We must educate our communities about meds to prevent HIV. Our local Departments of Health must promote PEP guidelines based on the latest science, and see to it that local providers follow them. States must mandate that when uninsured patients seek PEP, providers connect them with drug companies' Patient Assistance Programs. And states would be wise to connect them as well to counseling and care that might keep them HIV negative. Uniform PEP guidelines across the country could improve care.
The future of PrEP depends on increasing adherence. The Open Label Extension of iPrEX and PrEP Demonstration Projects around the country are studying what kind of counseling maximizes adherence. Further trials will study the effectiveness of intermittent PrEP -- taking the drug a couple of times a week, or just before sex. Unlike HIV treatment, PrEP will be taken for a limited time. Further studies will have to identify whether it should be used for a few years or months, based on individual sex habits. Other trials are looking at longer lasting drugs like injectables that could improve adherence, and at other methods of delivery such as gels and rings. Because so many infections are happening beyond the reach of traditional care, engagement between the health care bureaucracy and communities at risk could help identify who are the best people to take PrEP.

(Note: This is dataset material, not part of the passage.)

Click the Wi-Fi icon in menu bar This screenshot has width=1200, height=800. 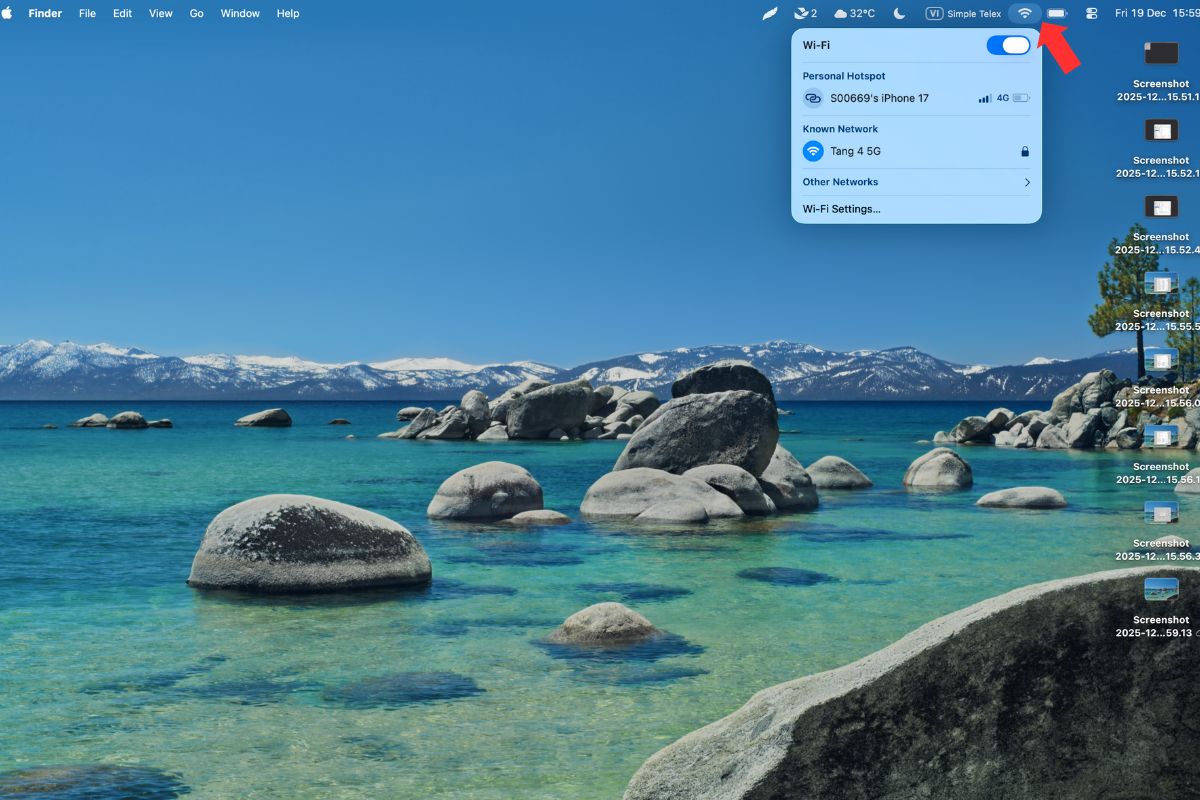[x=1024, y=13]

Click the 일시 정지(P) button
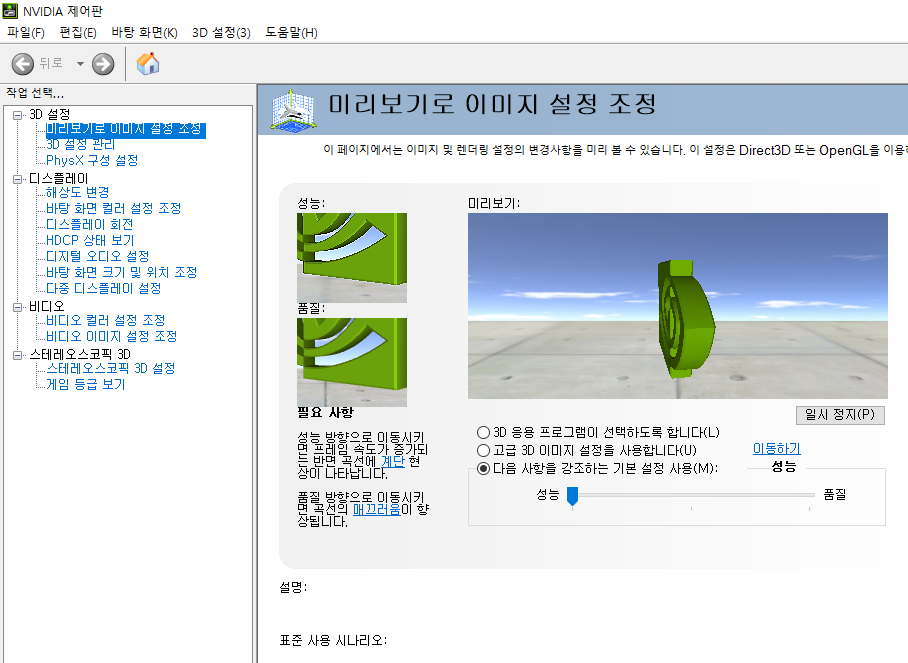pos(839,415)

This is a moment of promise for HIV prevention. But that promise is fragile. The Affordable Care Act at last gives disease prevention official standing. Will it bring with it the funding we'll need to enact truly High-Impact HIV Prevention? Will it bring widespread, easy HIV testing, sex-friendly counseling, and care for people at high risk for HIV? Longer lasting, low-toxic prevention drugs, and skilled providers to prescribe them? Innovative prevention research, vaginal and rectal microbicides, alternatives to the condom, even a vaccine?
In reality, HIV service providers don't know how they are going to continue providing services. We're living with the budget cuts caused by sequestration, uncertainty about the future of the Ryan White CARE Act, and a campaign to defund Obamacare before it's fully begun. If this campaign is successful, it will dash the best hope that we will any day soon put a dent in the ongoing scourge of more and more HIV infection.
Jim Eigo is a writer and activist who works on HIV prevention issues with ACT UP/NY.